• _TRY IT_
Would you reproduce exactly the lines below from the one holding "Click the Top CONGO FM group logo icon" through the one holding "Given: Click the shop-common folder icon", inclusive, and no others?
────
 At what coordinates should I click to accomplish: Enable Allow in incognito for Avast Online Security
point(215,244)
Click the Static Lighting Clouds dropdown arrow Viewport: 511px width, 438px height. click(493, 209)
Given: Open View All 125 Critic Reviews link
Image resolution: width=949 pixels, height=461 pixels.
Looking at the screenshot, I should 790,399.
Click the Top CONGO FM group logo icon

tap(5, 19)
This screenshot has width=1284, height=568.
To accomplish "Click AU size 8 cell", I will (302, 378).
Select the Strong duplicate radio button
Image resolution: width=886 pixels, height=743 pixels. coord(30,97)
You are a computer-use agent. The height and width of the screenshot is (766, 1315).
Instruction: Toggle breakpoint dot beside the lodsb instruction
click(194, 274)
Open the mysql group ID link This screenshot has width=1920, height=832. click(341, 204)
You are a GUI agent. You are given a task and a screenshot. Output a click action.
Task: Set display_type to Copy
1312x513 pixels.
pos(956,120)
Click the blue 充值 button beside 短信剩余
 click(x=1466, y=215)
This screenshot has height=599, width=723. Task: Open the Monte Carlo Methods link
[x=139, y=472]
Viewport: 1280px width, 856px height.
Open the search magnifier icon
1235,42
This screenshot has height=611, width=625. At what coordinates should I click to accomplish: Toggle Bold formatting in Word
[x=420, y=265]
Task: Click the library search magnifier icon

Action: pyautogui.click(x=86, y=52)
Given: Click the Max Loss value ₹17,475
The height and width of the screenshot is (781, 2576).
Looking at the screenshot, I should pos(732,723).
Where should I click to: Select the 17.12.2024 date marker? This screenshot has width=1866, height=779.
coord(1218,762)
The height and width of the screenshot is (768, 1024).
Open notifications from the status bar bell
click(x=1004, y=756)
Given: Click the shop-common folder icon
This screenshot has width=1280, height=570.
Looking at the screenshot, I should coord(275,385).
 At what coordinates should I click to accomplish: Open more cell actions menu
────
• _TASK ANSWER_
Click the Top CONGO FM group logo icon

tap(5, 19)
This screenshot has width=1284, height=568.
To accomplish "Click AU size 8 cell", I will (302, 378).
Select the Strong duplicate radio button
Image resolution: width=886 pixels, height=743 pixels. coord(30,97)
You are a computer-use agent. The height and width of the screenshot is (766, 1315).
Instruction: Toggle breakpoint dot beside the lodsb instruction
click(194, 274)
Open the mysql group ID link This screenshot has width=1920, height=832. click(341, 204)
You are a GUI agent. You are given a task and a screenshot. Output a click action.
Task: Set display_type to Copy
1312x513 pixels.
pos(956,120)
Click the blue 充值 button beside 短信剩余
 click(x=1466, y=215)
This screenshot has height=599, width=723. Task: Open the Monte Carlo Methods link
[x=139, y=472]
Viewport: 1280px width, 856px height.
Open the search magnifier icon
1235,42
This screenshot has height=611, width=625. At what coordinates should I click to accomplish: Toggle Bold formatting in Word
[x=420, y=265]
Task: Click the library search magnifier icon

Action: pyautogui.click(x=86, y=52)
Given: Click the Max Loss value ₹17,475
The height and width of the screenshot is (781, 2576).
Looking at the screenshot, I should pos(732,723).
Where should I click to: Select the 17.12.2024 date marker? This screenshot has width=1866, height=779.
coord(1218,762)
The height and width of the screenshot is (768, 1024).
Open notifications from the status bar bell
click(x=1004, y=756)
Given: Click the shop-common folder icon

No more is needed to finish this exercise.